Van Halen's standard performance contract contained a provision calling for them to be provided backstage with a bowl of M&Ms from which all the brown candies has been removed. See Example(s)

Collected via Harrington, 1981

Van Halen tends to make the news portion of radio more often than it gets airplay. There was the M&M riot in New Mexico where the band did thousands of dollars of damage to a hall when they were served brown M&Ms — their contract said the brown ones had to be removed.





Rock concerts have come a long ways since the days when the Beatles performed in boxing rings and hockey rinks, and made no greater demand of promoters than they be provided with clean towels and a few bottles of soft drinks. As the audiences grew larger, promoters stood to make more and more money from staging concerts, which meant that not only could rock stars command higher prices for their performances, but they were able to demand other perks as well, such as luxurious accommodations, lavish backstage buffets, and chauffeured transportation. It was inevitable that some high-demand acts, all their financial and pampering whims satisfied, would exercise their power and start making frivolous demands of promoters, simply because they could.

By far the most notorious of these whimsical requests is the legend that Van Halen’s standard concert contract called for them to be provided with a bowl of M&Ms backstage, but with provision that all the brown candies must be removed. And indeed, a copy of a contract rider from Van Halen’s 1982 world tour, under the “Munchies” section, does document that the band specified they be provided with “M&M’s (WARNING: ABSOLUTELY NO BROWN ONES)”:

The presence of even a single brown M&M in that bowl, rumor had it, was sufficient legal cause for Van Halen to peremptorily cancel a scheduled appearance without advance notice (and usually an excuse for them to go on a destructive rampage as well).

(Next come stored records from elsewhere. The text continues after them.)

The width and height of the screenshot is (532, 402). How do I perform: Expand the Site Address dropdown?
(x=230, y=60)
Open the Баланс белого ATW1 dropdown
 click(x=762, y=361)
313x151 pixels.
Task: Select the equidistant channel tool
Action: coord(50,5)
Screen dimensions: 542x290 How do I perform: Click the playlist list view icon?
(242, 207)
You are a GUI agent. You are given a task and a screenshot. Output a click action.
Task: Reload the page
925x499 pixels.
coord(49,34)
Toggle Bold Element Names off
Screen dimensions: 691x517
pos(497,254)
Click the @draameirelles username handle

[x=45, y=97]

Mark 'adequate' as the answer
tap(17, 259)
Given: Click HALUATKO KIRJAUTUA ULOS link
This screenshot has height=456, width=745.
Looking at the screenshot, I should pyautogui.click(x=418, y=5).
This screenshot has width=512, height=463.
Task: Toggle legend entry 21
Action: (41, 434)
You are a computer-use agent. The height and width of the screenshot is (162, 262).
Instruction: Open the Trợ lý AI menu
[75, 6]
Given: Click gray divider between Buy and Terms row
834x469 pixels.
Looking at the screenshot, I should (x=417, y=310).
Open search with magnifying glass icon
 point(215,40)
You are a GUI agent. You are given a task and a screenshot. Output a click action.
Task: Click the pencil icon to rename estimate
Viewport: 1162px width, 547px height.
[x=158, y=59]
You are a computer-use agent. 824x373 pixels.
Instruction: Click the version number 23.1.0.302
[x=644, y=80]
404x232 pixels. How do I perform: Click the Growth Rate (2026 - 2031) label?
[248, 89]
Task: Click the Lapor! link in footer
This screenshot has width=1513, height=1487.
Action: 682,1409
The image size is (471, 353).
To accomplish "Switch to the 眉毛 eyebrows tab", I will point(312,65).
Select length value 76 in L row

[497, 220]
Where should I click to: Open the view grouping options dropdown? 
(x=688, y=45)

The legendary “no brown M&Ms” contract clause was indeed real, but the purported motivation for it was not. The M&Ms provision was included in Van Halen’s contracts not as an act of caprice, but because it served a practical purpose: to provide a simple way of determining whether the technical specifications of the contract had been thoroughly read and complied with. As Van Halen lead singer David Lee Roth explained in his autobiography:

Van Halen was the first band to take huge productions into tertiary, third-level markets. We’d pull up with nine eighteen-wheeler trucks, full of gear, where the standard was three trucks, max. And there were many, many technical errors — whether it was the girders couldn’t support the weight, or the flooring would sink in, or the doors weren’t big enough to move the gear through.

The contract rider read like a version of the Chinese Yellow Pages because there was so much equipment, and so many human beings to make it function. So just as a little test, in the technical aspect of the rider, it would say “Article 148: There will be fifteen amperage voltage sockets at twenty-foot spaces, evenly, providing nineteen amperes …” This kind of thing. And article number 126, in the middle of nowhere, was: “There will be no brown M&M’s in the backstage area, upon pain of forfeiture of the show, with full compensation.”

So, when I would walk backstage, if I saw a brown M&M in that bowl … well, line-check the entire production. Guaranteed you’re going to arrive at a technical error. They didn’t read the contract. Guaranteed you’d run into a problem. Sometimes it would threaten to just destroy the whole show. Something like, literally, life-threatening.

Nonetheless, the media ran exaggerated and inaccurate accounts of Van Halen’s using violations of the “no brown M&Ms” clause as justification for engaging in childish, destructive behavior (such as the newspaper article quoted at the top of this page). David Lee Roth’s version of such events was decidedly different:

The folks in Pueblo, Colorado, at the university, took the contract rather kinda casual. They had one of these new rubberized bouncy basketball floorings in their arena. They hadn’t read the contract, and weren’t sure, really, about the weight of this production; this thing weighed like the business end of a 747.

I came backstage. I found some brown M&M’s, I went into full Shakespearean “What is this before me?” … you know, with the skull in one hand … and promptly trashed the dressing room. Dumped the buffet, kicked a hole in the door, twelve thousand dollars’ worth of fun.

The staging sank through their floor. They didn’t bother to look at the weight requirements or anything, and this sank through their new flooring and did eighty thousand dollars’ worth of damage to the arena floor. The whole thing had to be replaced. It came out in the press that I discovered brown M&M’s and did eighty-five thousand dollars’ worth of damage to the backstage area.

Well, who am I to get in the way of a good rumor?


Harrington, Richard.   “Rock’s Misbehavin’ Man.”
    The Washington Post.   28 July 1981   (p. C1).

Roth, David Lee.   Crazy from the Heat.
    New York: Hyperion, 1997.   ISBN 0-7868-6339-0   (pp. 97-98).